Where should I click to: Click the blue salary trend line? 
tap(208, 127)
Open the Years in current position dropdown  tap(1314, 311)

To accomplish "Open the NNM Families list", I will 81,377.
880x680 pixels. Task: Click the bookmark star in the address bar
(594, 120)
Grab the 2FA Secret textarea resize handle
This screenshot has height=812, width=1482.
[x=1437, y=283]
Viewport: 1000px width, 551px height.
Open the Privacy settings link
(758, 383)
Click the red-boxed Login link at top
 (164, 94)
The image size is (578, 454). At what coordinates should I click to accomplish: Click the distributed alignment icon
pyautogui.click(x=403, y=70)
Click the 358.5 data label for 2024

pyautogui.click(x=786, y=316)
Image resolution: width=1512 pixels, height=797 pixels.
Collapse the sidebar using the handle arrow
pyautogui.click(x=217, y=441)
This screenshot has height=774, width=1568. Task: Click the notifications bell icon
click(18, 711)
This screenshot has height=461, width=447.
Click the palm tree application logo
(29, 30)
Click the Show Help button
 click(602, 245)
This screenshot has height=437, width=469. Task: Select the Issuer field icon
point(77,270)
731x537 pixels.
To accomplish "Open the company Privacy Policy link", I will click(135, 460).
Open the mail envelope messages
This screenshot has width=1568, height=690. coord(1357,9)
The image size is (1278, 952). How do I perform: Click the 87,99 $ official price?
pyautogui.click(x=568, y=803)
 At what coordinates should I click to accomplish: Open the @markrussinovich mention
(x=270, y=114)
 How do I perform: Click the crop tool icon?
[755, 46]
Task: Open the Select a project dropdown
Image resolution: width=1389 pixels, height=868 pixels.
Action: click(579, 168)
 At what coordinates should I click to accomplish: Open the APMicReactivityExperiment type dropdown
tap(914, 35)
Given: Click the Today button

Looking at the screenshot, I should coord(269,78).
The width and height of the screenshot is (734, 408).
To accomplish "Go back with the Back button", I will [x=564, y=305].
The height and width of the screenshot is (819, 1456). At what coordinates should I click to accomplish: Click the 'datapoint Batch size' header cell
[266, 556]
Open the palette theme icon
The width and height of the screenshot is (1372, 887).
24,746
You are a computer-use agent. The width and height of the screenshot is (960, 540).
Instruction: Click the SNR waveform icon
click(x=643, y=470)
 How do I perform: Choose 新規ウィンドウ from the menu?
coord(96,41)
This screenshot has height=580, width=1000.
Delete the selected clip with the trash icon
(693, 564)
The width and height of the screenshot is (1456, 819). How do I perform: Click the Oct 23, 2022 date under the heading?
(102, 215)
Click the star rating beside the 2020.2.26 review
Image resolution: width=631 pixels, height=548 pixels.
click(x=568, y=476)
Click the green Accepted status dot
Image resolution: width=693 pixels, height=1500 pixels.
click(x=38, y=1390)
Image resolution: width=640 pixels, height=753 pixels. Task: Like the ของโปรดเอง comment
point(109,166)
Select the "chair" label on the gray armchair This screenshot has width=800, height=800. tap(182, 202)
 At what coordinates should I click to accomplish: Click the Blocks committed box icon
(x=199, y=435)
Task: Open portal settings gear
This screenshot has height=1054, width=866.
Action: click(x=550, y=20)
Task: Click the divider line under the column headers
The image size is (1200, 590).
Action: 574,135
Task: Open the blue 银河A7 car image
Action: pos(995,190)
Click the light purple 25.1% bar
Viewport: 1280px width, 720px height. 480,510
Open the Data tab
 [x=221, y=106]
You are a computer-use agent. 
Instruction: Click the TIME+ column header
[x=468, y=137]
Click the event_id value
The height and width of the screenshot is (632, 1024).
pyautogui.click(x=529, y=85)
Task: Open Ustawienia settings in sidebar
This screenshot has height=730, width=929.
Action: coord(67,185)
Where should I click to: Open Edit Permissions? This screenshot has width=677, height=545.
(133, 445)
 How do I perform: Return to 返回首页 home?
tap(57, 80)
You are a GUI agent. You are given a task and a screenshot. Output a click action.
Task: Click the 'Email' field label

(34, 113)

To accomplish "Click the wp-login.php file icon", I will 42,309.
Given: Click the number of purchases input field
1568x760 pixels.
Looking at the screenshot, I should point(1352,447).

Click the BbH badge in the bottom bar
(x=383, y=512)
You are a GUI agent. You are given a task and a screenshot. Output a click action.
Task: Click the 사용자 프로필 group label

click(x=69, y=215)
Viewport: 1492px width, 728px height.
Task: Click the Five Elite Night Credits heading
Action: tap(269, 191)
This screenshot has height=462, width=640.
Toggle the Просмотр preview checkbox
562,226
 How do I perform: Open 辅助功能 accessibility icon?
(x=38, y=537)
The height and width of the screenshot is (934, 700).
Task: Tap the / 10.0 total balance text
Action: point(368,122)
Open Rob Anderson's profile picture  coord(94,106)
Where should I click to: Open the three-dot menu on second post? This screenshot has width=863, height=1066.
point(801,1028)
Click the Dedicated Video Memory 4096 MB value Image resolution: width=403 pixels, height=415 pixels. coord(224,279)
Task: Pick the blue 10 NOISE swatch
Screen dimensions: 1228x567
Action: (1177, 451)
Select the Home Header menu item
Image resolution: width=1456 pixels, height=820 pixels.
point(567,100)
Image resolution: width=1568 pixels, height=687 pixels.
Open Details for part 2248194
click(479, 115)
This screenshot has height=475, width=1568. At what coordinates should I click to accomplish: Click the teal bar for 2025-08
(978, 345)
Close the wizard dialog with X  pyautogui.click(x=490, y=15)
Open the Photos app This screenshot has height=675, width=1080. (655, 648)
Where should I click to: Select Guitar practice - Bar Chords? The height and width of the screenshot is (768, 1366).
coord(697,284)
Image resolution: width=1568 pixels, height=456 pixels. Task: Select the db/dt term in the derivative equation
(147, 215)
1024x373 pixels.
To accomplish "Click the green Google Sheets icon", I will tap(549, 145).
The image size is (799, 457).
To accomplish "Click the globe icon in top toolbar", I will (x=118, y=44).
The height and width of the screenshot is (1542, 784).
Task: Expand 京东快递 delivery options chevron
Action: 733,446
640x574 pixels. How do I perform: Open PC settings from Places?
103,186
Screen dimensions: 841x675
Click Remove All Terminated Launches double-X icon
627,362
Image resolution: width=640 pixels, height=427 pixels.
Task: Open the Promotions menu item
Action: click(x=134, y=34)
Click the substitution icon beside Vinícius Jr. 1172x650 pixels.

● ● ● ● ●

Every entry that appears above should be duplicated exactly.

◆ **Completed task**
Where should I click to: Click the blue salary trend line? 
tap(208, 127)
Open the Years in current position dropdown  tap(1314, 311)

To accomplish "Open the NNM Families list", I will 81,377.
880x680 pixels. Task: Click the bookmark star in the address bar
(594, 120)
Grab the 2FA Secret textarea resize handle
This screenshot has height=812, width=1482.
[x=1437, y=283]
Viewport: 1000px width, 551px height.
Open the Privacy settings link
(758, 383)
Click the red-boxed Login link at top
 (164, 94)
The image size is (578, 454). At what coordinates should I click to accomplish: Click the distributed alignment icon
pyautogui.click(x=403, y=70)
Click the 358.5 data label for 2024

pyautogui.click(x=786, y=316)
Image resolution: width=1512 pixels, height=797 pixels.
Collapse the sidebar using the handle arrow
pyautogui.click(x=217, y=441)
This screenshot has height=774, width=1568. Task: Click the notifications bell icon
click(18, 711)
This screenshot has height=461, width=447.
Click the palm tree application logo
(29, 30)
Click the Show Help button
 click(602, 245)
This screenshot has height=437, width=469. Task: Select the Issuer field icon
point(77,270)
731x537 pixels.
To accomplish "Open the company Privacy Policy link", I will click(135, 460).
Open the mail envelope messages
This screenshot has width=1568, height=690. coord(1357,9)
The image size is (1278, 952). How do I perform: Click the 87,99 $ official price?
pyautogui.click(x=568, y=803)
 At what coordinates should I click to accomplish: Open the @markrussinovich mention
(x=270, y=114)
 How do I perform: Click the crop tool icon?
[755, 46]
Task: Open the Select a project dropdown
Image resolution: width=1389 pixels, height=868 pixels.
Action: click(579, 168)
 At what coordinates should I click to accomplish: Open the APMicReactivityExperiment type dropdown
tap(914, 35)
Given: Click the Today button

Looking at the screenshot, I should coord(269,78).
The width and height of the screenshot is (734, 408).
To accomplish "Go back with the Back button", I will [x=564, y=305].
The height and width of the screenshot is (819, 1456). At what coordinates should I click to accomplish: Click the 'datapoint Batch size' header cell
[266, 556]
Open the palette theme icon
The width and height of the screenshot is (1372, 887).
24,746
You are a computer-use agent. The width and height of the screenshot is (960, 540).
Instruction: Click the SNR waveform icon
click(x=643, y=470)
 How do I perform: Choose 新規ウィンドウ from the menu?
coord(96,41)
This screenshot has height=580, width=1000.
Delete the selected clip with the trash icon
(693, 564)
The width and height of the screenshot is (1456, 819). How do I perform: Click the Oct 23, 2022 date under the heading?
(102, 215)
Click the star rating beside the 2020.2.26 review
Image resolution: width=631 pixels, height=548 pixels.
click(x=568, y=476)
Click the green Accepted status dot
Image resolution: width=693 pixels, height=1500 pixels.
click(x=38, y=1390)
Image resolution: width=640 pixels, height=753 pixels. Task: Like the ของโปรดเอง comment
point(109,166)
Select the "chair" label on the gray armchair This screenshot has width=800, height=800. tap(182, 202)
 At what coordinates should I click to accomplish: Click the Blocks committed box icon
(x=199, y=435)
Task: Open portal settings gear
This screenshot has height=1054, width=866.
Action: click(x=550, y=20)
Task: Click the divider line under the column headers
The image size is (1200, 590).
Action: 574,135
Task: Open the blue 银河A7 car image
Action: pos(995,190)
Click the light purple 25.1% bar
Viewport: 1280px width, 720px height. 480,510
Open the Data tab
 [x=221, y=106]
You are a computer-use agent. 
Instruction: Click the TIME+ column header
[x=468, y=137]
Click the event_id value
The height and width of the screenshot is (632, 1024).
pyautogui.click(x=529, y=85)
Task: Open Ustawienia settings in sidebar
This screenshot has height=730, width=929.
Action: coord(67,185)
Where should I click to: Open Edit Permissions? This screenshot has width=677, height=545.
(133, 445)
 How do I perform: Return to 返回首页 home?
tap(57, 80)
You are a GUI agent. You are given a task and a screenshot. Output a click action.
Task: Click the 'Email' field label

(34, 113)

To accomplish "Click the wp-login.php file icon", I will 42,309.
Given: Click the number of purchases input field
1568x760 pixels.
Looking at the screenshot, I should point(1352,447).

Click the BbH badge in the bottom bar
(x=383, y=512)
You are a GUI agent. You are given a task and a screenshot. Output a click action.
Task: Click the 사용자 프로필 group label

click(x=69, y=215)
Viewport: 1492px width, 728px height.
Task: Click the Five Elite Night Credits heading
Action: tap(269, 191)
This screenshot has height=462, width=640.
Toggle the Просмотр preview checkbox
562,226
 How do I perform: Open 辅助功能 accessibility icon?
(x=38, y=537)
The height and width of the screenshot is (934, 700).
Task: Tap the / 10.0 total balance text
Action: point(368,122)
Open Rob Anderson's profile picture  coord(94,106)
Where should I click to: Open the three-dot menu on second post? This screenshot has width=863, height=1066.
point(801,1028)
Click the Dedicated Video Memory 4096 MB value Image resolution: width=403 pixels, height=415 pixels. coord(224,279)
Task: Pick the blue 10 NOISE swatch
Screen dimensions: 1228x567
Action: (1177, 451)
Select the Home Header menu item
Image resolution: width=1456 pixels, height=820 pixels.
point(567,100)
Image resolution: width=1568 pixels, height=687 pixels.
Open Details for part 2248194
click(479, 115)
This screenshot has height=475, width=1568. At what coordinates should I click to accomplish: Click the teal bar for 2025-08
(978, 345)
Close the wizard dialog with X  pyautogui.click(x=490, y=15)
Open the Photos app This screenshot has height=675, width=1080. (655, 648)
Where should I click to: Select Guitar practice - Bar Chords? The height and width of the screenshot is (768, 1366).
coord(697,284)
Image resolution: width=1568 pixels, height=456 pixels. Task: Select the db/dt term in the derivative equation
(147, 215)
1024x373 pixels.
To accomplish "Click the green Google Sheets icon", I will tap(549, 145).
The image size is (799, 457).
To accomplish "Click the globe icon in top toolbar", I will (x=118, y=44).
The height and width of the screenshot is (1542, 784).
Task: Expand 京东快递 delivery options chevron
Action: 733,446
640x574 pixels. How do I perform: Open PC settings from Places?
103,186
Screen dimensions: 841x675
Click Remove All Terminated Launches double-X icon
627,362
Image resolution: width=640 pixels, height=427 pixels.
Task: Open the Promotions menu item
Action: click(x=134, y=34)
Click the substitution icon beside Vinícius Jr. 1172x650 pixels.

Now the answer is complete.